Desta vez talvez vá começar pelo
fim. Pego no término das coisas que foram e começo do princípio. Apago o quadro
de ardósia e mergulho as mãos no giz. Balanço-me sobre as arestas das certezas
incertas e deixo-me cair no chão.
Não importa se faz frio agora. Abro
os olhos e sei o caminho. Recomeço do princípio. Desta vez não vou ter medo. Basta
começar por um qualquer lado, basta acertar o passo. Não vou pedir-te para
esperares por mim nem que teu passo chegue ao mesmo tempo que o meu.
Desta vez vou começar por onde
devo começar. Pelo fim das coisas que podiam ter sido. Pego nelas, com a
liberdade que fica nas coisas que se amam até ao fim dos dias, e farei de tudo
para que não quedem, para que não cessem de existir em mim.
Desta vez talvez vá começar por
mim. Talvez não olhe para trás para ouvir as mesmas melodias.

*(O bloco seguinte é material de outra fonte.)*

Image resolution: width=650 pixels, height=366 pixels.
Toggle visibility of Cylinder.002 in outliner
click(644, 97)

Vou deixar o
lugar em que me deixaste de todas as vezes em que não estavas e vou ser eu sem
ser mais ninguém em mim. Desta vez vou começar em mim para chegar ao lugar em
que tudo acontece.
Não importa se a maré está baixa
e não importa se morro amanhã. Escondo-me por detrás da névoa que a madrugada
encerra sobre si até que o dia desperte dentro do que podemos ser.

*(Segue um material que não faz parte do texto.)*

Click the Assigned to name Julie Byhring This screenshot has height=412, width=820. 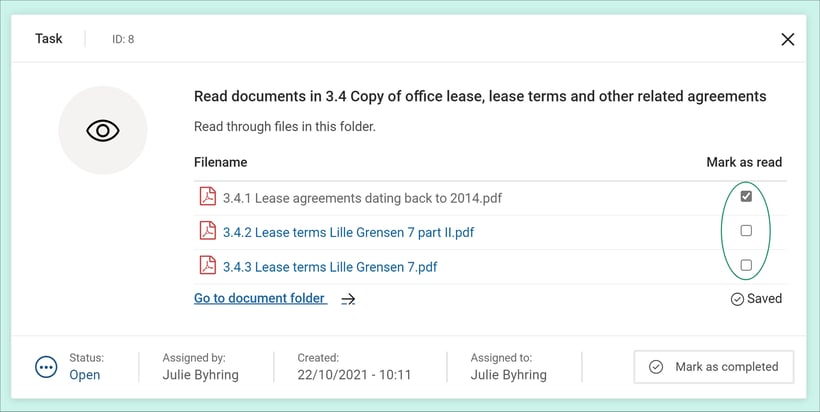tap(509, 375)
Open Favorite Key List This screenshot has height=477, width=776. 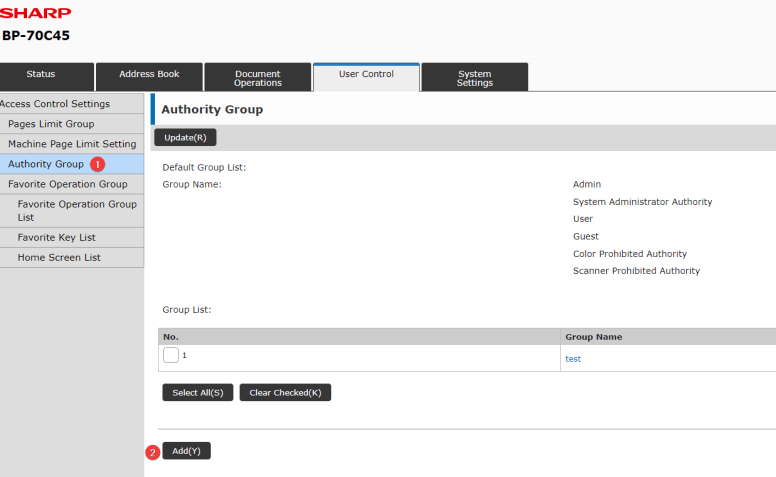[x=56, y=238]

Deixa-me regressar a mim. Desta vez
recomeço aqui. Nada ficará ao acaso. Nenhuma letra de nenhuma palavra cairá por
terra. Desta vez eu não cairei por terra.
Sobrevivi às tempestades de areia
que me assolam o deserto que existe em mim. Sobrevivi à ausência do que resta
de mim e reencontrei-me nos lugares dos passos que só a dança pode devolver à
minha existência. Hoje danço sobre mim e é aqui que começo.
Desta vez talvez vá começar do princípio
das coisas que nunca terminaram em mim.